¿Cuál tipo de universidad queremos?

La educación universitaria costarricense  tuvo siempre un péndulo que algunos movían hacia el oscurantismo, quizá por temor a perder el monopolio del poder y

La educación universitaria costarricense  tuvo siempre un péndulo que algunos movían hacia el oscurantismo, quizá por temor a perder el monopolio del poder y el autoritarismo, y los que ven en la Universidad una ventana abierta el mundo en procura de justicia social, como está enunciado en el “Preámbulo” del Estatuto Orgánico de la UCR. En 1888 cerraron la Universidad de Santo Tomás, aduciendo falta de organización, repartiendo luego sus instalaciones al  Registro de la Propiedad, los Archivos Nacionales y la Corte Suprema de Justicia. Supongo que el cierre hecho por el  Secretario de Estado de entonces, don Mauro Fernández Acuña, tuvo tanto beneplácito entre quienes abogaban que era suficiente para unos cuantos saber leer y escribir.

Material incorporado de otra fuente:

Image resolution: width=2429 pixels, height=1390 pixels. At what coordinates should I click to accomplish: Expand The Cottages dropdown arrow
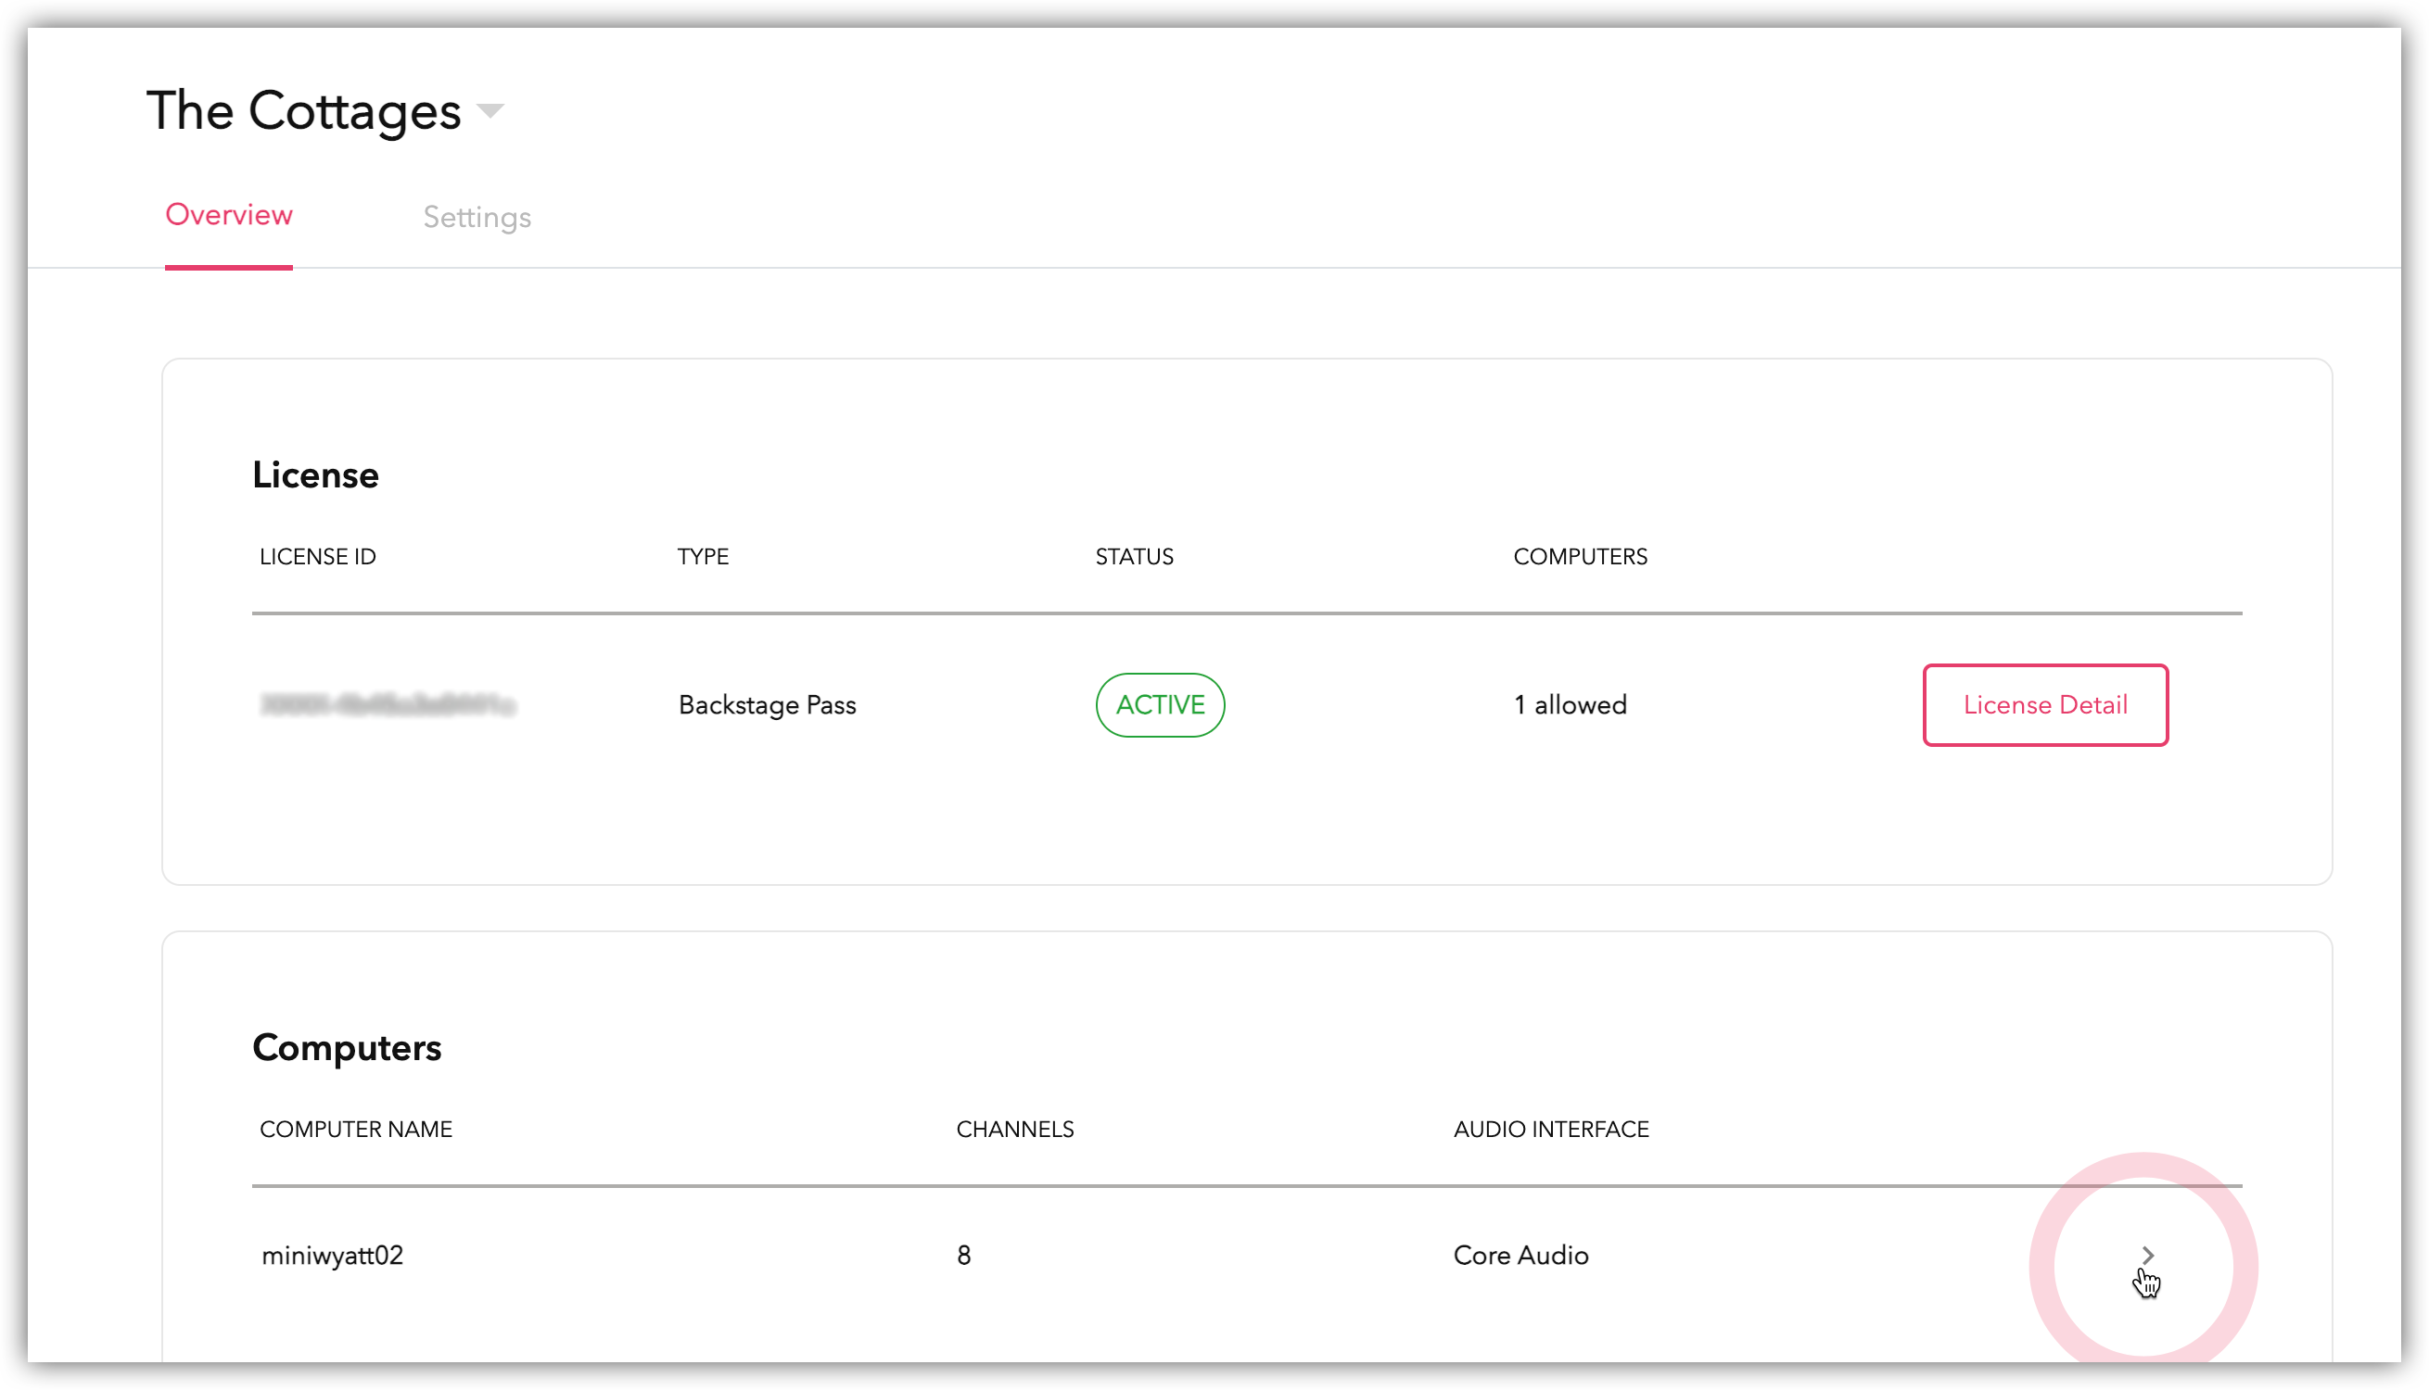tap(490, 111)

En la década de los setentas, cuando muchos de quienes hoy se rasgan la vestidura por un sistema de admisión antiguado, levantaron la bandera del cierre de la UCR debido a  clases de marxismo que  impartían en Estudios Generales y “amenazan seriamente la democracia”. Ignoro si el plan de los setentas era parecido al de 1888, cuando las instalaciones de esa casa de estudios las ocuparon.

La acotación anterior viene a mí por  una conversación con el maestro de maestros, Isaac Felipe Azofeifa, para quien el enfrentamiento con cafetaleros y agroexportadores por las clases de marxismo era en serio y no descartaban medidas de fuerzas contra la UCR. Fue una lucha de tigre suelto contra burro amarrado, solía decirnos el maestro, cuando rememoraba editoriales de los principales periódicos contra la U. Estos se amparaban a la libertad de prensa, para echar al cajón de la basura la posición de la contraparte.

Como corolario de lo anterior  nace el periódico UNIVERSIDAD, como el medio más libre del país. En los ochentas el Semanario estuvo a punto de ser acallado por la embajada estadounidense en San José y hasta financiaron un medio que le hiciera competencia. Había dinero de la “contra” para ello (ver: “Y no los dejen respirar”, Morales Carlos).

Hoy la estrategia es distinta. La universidad pública -ya no hablemos solo de la UCR-, ya no es tan necesaria. Desde hace más de 25 años los profesionales que requieren nuestros banqueros, exportadores, dueños de call center, hoteleros, etc., los producen en menos tiempo cerca de medio centenar de fundaciones  y empresas privadas dedicadas al lucrativo negocio de la educación universitaria. Unas mejores que otras, porque las autoridades anteriores de las universidades estatales, vieron en estas casas de estudios privados la posibilidad de lidiar con la lucha sin fin por presupuesto justo.

Es cierto que una parte importante de jóvenes trabajadores hoy acuden a estas universidades privadas, ya que en las públicas no tuvieron cabida. Pero es falsa la premisa que obvia el problema de fondo: El Estado cada vez en mayor proporción deja  la enseñanza secundaria  por cuenta de empresas privadas, mientras los colegios públicos, en su mayoría, son una calamidad. La síntesis a la que acudirán luego los enemigos de la U pública es que, en tales condiciones, no se justifican las transferencias de recursos del presupuesto nacional. Aunado a lo anterior, está además la campaña sostenida en torno a que en la UCR campea la corrupción administrativa. La visión dejada en el inconsciente nacional -pues por mi  profesión constantemente estoy en contacto con gente externa al claustro-, es que en la U hay una estructurada corrupción, clientelismo, “chorizos” etc. Perdonen, pero  no creo que todo lo anterior sea la regla.

En el fondo, el debate que se oculta y muchos universitarios esconden, es si queremos una universidad al estilo europeo, de claustro, o adoptamos la visión estadounidense de universidad gerencial y de negocios hasta debajo de las piedras, o nos abocamos como latinoamericanos juntos a delinear la Universidad del futuro, frente a un capitalismo salvaje, como decía Juan Pablo II.